Like many introverts, I really struggled with this in childhood, when my natural introversion was viewed as shyness that needed to be “cured”, or a “fear of people” that needed to be conquered.

Thankfully, I am now an adult (in some senses, anyway!) and I have a lot more control over my life and the ways I choose to socialize than I did when I was nine.

The holidays, nevertheless, can prove to be a challenge for my introvert self.

But I’ve learned to give myself lots of permission over the years.

Back when it was harder to give myself permission, I needed to get it from other people.

Sometimes people give us permission by their example and they don’t even know it. This is a beautiful thing. Like:

* The Christmas party I was at one year where, after three hours, I felt completely depleted but was sure if I left before the gifts were opened, my host would be offended. So I suffered through, feeling overstimulated and disconnected. At hour number four of the party, a couple breezed in, said hello to the host, and then added, “We’ll only be able to stay for fifteen minutes. We’re dropping by another party tonight.”

Doh! From that point on, I realized it was perfectly fine for me to stay at a party for the amount of time it felt comfortable for me to stay. I don’t really give parties (unless three people coming over is a party), but I know for sure that I would not want anyone I cared about hanging around my party if they were really ready to leave. So now I apply that logic to myself.

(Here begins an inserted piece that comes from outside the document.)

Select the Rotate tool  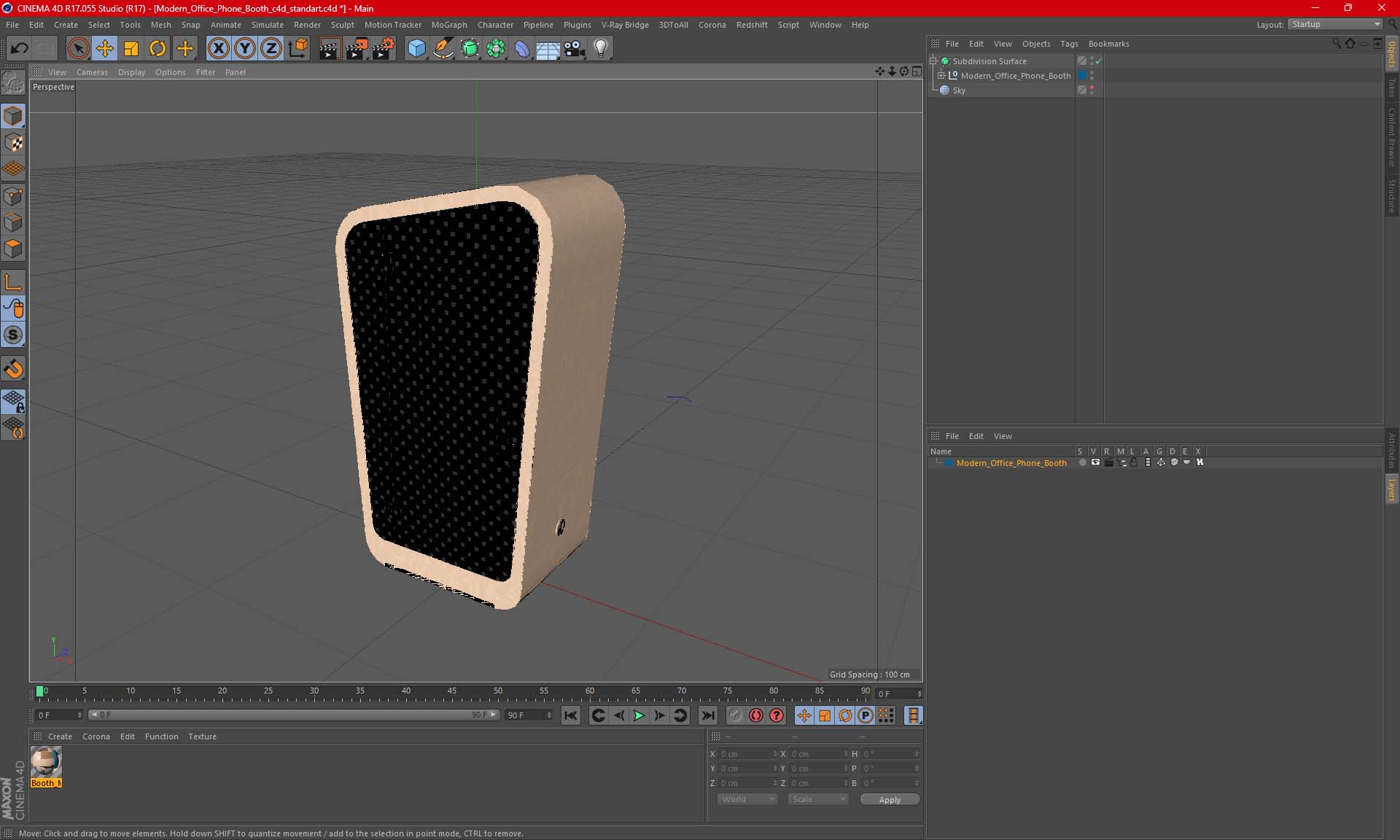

* The friend, way back in college, who said “no” to the spur of the moment concert invite I’d given her. After a thoughtful moment, she said, “It sounds great, but I really want to have some time to myself tonight and enjoy my own company.”

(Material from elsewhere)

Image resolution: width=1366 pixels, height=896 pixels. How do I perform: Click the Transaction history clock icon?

Not only was I not hurt by her honest “no”, but she’d unwittingly given me permission to freely tell others that I wanted to spend time by myself — not the easiest thing to do at any age, but especially not back when I was twenty or twenty-one and staying home on a Friday night was not exactly the “socially condoned” thing. Thanks to this friend for being who she was and owning it.

* My grandpa, who took his after-lunch nap no matter what, no matter who was around, whether it was Christmas Day or a regular old Monday. His naps were a part of his daily routine and I don’t think it ever occurred to him to not take them just because guests were staying over for the holidays. They were something he needed; part of his self-care regimen. When he was done with his nap, he woke up and started talking. But during his nap, he was “unavailable.”

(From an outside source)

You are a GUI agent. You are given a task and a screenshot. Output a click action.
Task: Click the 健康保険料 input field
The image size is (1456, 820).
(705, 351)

Here are four kinds of “breaks” I employ nowadays to rebalance and recharge when I’m around people during the holidays.

* Walk breaks. I tell people I need to stretch my legs for a bit and I’m going out for a walk. This works especially well if it’s really cold, because if it’s cold enough, no one will offer to join me.

* Journaling breaks. I shut myself into a bedroom or even the bathroom and write a couple of paragraphs in my journal. Sometimes just writing what I see around me is helpful because it reconnects me to the present moment. Sometimes I write more of a vent or a rant or whatever it is I’m feeling.

* Pet breaks. If there’s a dog, cat, or other animal in the household, I go and hang out with it for a while. Animals always somehow reconnect me with myself and have that nonjudgmental energy that can be truly helpful during certain, er, moments of the holidays. And if there’s a cat around, you have the plus of the purr. It’s soothing and research says a cat’s purr can even heal broken bones.

* Go-and-get-something breaks. If something is needed — more 7-Up, more paper napkins — I offer to go to the store and get it.

These are just a few things I do — I’m always inventing others. Because here’s the truth of it: the better I can take care of myself during the holidays, or any time, the more present I am to connect with the people I love. Just a ten-minute walk outside can work wonders for my ability to remain present.

And, here’s an article I wrote last year at holiday time on what to do when don’t get your downtime.

How do you take care of yourself AND connect with those you love during the holidays? I’d love to hear, in the comments. And to readers in the U.S., Happy Thanksgiving!